Why are the New York City subways like this? At the root of the problem is their age. The system first opened in 1904, and some equipment, like the signals and switches, is a century old. This requires more money than would be otherwise necessary to go toward repairs.
But other subway systems are older than New York’s, such as the ones in London, Paris, and Berlin, yet they perform better. It seems, rather, that the MTA’s problem is an expensive and ineffective bureaucracy.
The New York MTA is a state-run agency with a unionized workforce and an incredible culture of waste. A bombshell 2017 New York Times report found MTA construction costs were 5 times the international average, due to over-payment and duplication from labor unions and private contractors. 62 percent of the budget goes toward labor, including 21 percent to healthcare costs and pensions. Then there’s the misappropriation with the actual capital spending; 10 percent of it goes to Long Island Railroad, a series of low-ridership lines serving suburban commuters. Manhattan Institute scholar Nicole Gelinas thinks this is designed to appease more conservative suburban swing voters, at the expense of reliably left-voting city transit users. Collectively, these spending priorities show how the MTA gobbles up tax money in exchange for poor services, explaining why ridership has declined by 5 percent since 2015.
There are different ideas on how to improve the system. One camp calls for internal government reforms, mainly devolving MTA’s management. It’s run by the state and overseen by Governor Andrew Cuomo, who is widely viewed as being controlled by the unions. Current city council speaker and mayoral candidate Corey Johnson wants to return MTA control to New York City, under the notion that this would improve accountability.
There’s a small camp, though, that thinks the government’s role, no matter the level, should be reduced for New York City’s subways. They could instead be privatized, in hopes that this would encourage competition, raise private capital, introduce labor efficiencies, and curb misappropriation.
The subways somewhat began this way, opening in 1904 as a private, for-profit monopoly that received government regulation and subsidy. When the system failed mid-century due to competition from the suburbs, the subways shifted through various management structures, falling in 1968 under the MTA, which was meant to be an independent, apolitical bureaucracy.
Were privatization to happen now, it would likely mirror that dynamic. The MTA would be dissolved and the subways returned to the city; and they would follow a for-profit model that involves some government oversight. But the examples from worldwide show that this could take many forms.
British rail privatization allowed the state to maintain control of the tracks, but franchise out train operations.

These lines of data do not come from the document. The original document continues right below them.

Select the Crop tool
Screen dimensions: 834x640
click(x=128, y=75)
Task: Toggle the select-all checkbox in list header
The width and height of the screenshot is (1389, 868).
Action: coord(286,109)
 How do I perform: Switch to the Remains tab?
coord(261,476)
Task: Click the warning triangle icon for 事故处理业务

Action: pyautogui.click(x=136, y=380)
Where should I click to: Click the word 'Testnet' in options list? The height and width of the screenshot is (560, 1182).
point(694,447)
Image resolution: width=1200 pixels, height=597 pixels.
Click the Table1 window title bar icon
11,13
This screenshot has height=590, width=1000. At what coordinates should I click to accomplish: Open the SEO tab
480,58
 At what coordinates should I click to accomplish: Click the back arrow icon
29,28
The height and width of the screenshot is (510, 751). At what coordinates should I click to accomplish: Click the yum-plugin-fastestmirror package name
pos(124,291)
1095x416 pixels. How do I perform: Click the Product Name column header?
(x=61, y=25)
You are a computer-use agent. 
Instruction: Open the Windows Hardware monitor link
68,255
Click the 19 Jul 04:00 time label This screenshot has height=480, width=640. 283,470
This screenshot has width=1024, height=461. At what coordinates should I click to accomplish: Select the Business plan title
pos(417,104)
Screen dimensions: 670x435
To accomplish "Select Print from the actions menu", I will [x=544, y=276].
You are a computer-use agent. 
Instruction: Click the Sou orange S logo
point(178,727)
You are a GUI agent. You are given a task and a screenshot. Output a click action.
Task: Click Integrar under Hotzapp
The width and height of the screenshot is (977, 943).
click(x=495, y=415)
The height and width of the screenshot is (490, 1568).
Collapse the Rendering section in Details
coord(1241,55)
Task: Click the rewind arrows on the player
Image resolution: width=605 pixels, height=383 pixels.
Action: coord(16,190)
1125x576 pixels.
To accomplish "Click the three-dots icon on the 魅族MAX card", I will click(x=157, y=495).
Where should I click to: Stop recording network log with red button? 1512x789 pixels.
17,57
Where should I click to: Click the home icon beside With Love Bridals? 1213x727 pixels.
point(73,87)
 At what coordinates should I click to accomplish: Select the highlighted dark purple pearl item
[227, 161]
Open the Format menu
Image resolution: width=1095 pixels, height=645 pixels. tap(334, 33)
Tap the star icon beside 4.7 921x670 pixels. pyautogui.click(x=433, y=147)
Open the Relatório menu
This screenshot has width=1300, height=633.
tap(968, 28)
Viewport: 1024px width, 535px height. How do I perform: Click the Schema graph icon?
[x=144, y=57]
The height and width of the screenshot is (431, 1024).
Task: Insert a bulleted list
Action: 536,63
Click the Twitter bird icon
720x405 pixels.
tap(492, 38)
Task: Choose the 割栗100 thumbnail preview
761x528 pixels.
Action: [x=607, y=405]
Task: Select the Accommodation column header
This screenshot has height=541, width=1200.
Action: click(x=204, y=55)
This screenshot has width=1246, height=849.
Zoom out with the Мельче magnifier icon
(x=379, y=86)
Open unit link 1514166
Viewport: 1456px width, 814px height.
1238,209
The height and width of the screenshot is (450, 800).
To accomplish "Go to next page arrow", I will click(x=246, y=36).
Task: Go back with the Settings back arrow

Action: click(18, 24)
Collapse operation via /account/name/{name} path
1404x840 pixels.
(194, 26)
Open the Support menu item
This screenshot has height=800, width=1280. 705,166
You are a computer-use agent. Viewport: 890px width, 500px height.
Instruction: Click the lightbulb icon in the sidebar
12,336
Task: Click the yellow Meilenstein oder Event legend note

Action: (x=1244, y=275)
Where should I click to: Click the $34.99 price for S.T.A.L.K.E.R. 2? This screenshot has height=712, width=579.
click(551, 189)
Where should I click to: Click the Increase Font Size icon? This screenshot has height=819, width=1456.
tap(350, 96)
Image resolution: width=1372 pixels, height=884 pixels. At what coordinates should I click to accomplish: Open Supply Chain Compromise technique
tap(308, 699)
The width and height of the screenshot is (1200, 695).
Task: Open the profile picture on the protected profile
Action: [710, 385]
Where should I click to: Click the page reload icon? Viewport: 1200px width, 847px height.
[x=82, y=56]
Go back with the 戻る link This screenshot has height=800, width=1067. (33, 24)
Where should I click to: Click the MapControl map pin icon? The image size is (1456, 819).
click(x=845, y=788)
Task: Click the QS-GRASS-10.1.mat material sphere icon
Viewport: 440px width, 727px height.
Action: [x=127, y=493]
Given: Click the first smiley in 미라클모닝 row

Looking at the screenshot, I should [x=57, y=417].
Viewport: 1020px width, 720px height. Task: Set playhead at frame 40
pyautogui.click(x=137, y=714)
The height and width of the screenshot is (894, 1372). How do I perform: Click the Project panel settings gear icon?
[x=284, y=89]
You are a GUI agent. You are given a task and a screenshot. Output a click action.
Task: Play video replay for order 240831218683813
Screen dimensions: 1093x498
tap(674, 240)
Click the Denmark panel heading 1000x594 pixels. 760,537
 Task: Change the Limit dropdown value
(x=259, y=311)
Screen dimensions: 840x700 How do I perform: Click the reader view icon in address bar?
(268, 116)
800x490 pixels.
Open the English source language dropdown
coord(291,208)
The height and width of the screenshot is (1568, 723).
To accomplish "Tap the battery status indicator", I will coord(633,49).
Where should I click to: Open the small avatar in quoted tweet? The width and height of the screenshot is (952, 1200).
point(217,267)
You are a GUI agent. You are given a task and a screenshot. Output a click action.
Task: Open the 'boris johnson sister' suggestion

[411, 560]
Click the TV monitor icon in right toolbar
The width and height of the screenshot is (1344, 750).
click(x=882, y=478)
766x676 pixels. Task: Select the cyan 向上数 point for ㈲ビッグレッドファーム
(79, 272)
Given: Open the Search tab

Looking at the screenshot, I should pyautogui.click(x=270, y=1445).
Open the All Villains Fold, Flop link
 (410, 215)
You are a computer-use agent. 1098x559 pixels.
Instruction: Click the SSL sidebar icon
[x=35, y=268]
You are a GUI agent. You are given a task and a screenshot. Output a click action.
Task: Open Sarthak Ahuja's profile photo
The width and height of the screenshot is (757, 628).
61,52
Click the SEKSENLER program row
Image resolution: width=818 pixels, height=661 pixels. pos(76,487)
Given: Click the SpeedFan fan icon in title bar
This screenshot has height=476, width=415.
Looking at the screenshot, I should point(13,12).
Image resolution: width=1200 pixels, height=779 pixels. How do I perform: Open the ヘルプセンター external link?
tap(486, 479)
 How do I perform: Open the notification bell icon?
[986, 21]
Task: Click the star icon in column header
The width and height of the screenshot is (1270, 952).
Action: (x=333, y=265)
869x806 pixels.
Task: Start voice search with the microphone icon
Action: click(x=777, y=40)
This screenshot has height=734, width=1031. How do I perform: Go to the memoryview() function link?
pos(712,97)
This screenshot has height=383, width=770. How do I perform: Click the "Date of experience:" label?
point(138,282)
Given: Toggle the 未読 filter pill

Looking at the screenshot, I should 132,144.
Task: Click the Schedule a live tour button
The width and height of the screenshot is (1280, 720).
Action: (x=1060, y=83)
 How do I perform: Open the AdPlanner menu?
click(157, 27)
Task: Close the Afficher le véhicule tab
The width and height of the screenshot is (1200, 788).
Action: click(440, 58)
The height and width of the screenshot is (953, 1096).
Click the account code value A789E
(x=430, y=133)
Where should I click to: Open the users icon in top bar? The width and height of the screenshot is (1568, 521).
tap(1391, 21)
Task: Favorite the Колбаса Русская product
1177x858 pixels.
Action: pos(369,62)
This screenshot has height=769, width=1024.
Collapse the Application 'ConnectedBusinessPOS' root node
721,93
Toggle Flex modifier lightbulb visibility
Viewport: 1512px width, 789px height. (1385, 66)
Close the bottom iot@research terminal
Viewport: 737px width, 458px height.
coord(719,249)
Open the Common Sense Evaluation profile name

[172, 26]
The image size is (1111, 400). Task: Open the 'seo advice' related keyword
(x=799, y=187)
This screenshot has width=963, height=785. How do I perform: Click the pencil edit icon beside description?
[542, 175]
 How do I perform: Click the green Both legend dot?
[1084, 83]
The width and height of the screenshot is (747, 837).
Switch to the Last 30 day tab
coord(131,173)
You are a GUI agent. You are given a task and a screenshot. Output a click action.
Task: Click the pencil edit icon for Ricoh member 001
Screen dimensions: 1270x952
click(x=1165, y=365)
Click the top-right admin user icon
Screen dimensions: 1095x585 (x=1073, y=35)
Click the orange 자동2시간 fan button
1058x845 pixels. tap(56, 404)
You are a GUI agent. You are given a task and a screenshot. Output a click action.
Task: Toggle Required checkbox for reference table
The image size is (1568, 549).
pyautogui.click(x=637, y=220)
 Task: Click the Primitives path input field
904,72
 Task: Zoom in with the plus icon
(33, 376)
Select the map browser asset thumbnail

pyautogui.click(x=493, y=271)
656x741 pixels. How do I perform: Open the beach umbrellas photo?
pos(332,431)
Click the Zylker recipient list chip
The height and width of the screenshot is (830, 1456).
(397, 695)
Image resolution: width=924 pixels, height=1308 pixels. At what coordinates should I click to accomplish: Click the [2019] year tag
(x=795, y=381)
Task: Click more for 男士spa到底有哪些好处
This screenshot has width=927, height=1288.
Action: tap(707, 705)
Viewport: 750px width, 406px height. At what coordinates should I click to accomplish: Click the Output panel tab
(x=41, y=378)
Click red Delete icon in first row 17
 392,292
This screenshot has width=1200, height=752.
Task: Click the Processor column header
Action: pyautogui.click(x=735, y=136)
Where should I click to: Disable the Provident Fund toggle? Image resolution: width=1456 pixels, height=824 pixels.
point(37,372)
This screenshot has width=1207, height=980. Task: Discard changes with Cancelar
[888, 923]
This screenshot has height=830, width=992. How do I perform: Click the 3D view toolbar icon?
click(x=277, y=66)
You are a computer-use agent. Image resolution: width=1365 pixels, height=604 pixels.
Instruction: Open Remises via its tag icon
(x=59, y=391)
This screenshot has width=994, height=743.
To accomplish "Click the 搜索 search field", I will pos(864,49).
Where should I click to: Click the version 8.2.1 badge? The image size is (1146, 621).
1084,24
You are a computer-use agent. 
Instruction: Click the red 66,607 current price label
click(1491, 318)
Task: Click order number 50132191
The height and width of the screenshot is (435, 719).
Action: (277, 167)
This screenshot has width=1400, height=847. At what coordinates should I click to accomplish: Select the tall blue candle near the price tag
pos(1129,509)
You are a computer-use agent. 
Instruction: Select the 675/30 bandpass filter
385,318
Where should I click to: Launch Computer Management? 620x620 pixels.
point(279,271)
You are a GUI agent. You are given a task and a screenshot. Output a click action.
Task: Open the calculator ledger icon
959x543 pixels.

There were strengths and weaknesses to this, but the privatization, for all its criticism, did cause ridership to double, capacity to expand, and investment to increase.
In Hong Kong, the Mass Transit Railway (MTR) system is a public monopoly, but in 2000 sold 25 percent of its stock to private investors. This helped the company adopt an expansionist mindset, buying up land around stations and extending its operations throughout Europe, Australia, and mainland China. As I wrote in an earlier Catalyst piece, MTR’s original system in Hong Kong is arguably the world’s best—wildly profitable, high capacity, and always on time.
But Tokyo surpasses these two examples in being the world’s closest thing to a free-market metro rail model, with a bevy of competing private lines. While they must deal with government protectionism and price controls, they manage to stay profitable, in part by owning and developing the land around stations.
There is no reason New York City can’t implement one of these models—it has the density and demand to support profitable rail transit. It won’t happen any time soon, though, as the MTA keeps its grip on this politicized, patronage-ridden fiefdom. But in the realm of different reform ideas, privatization is at least worth bringing up.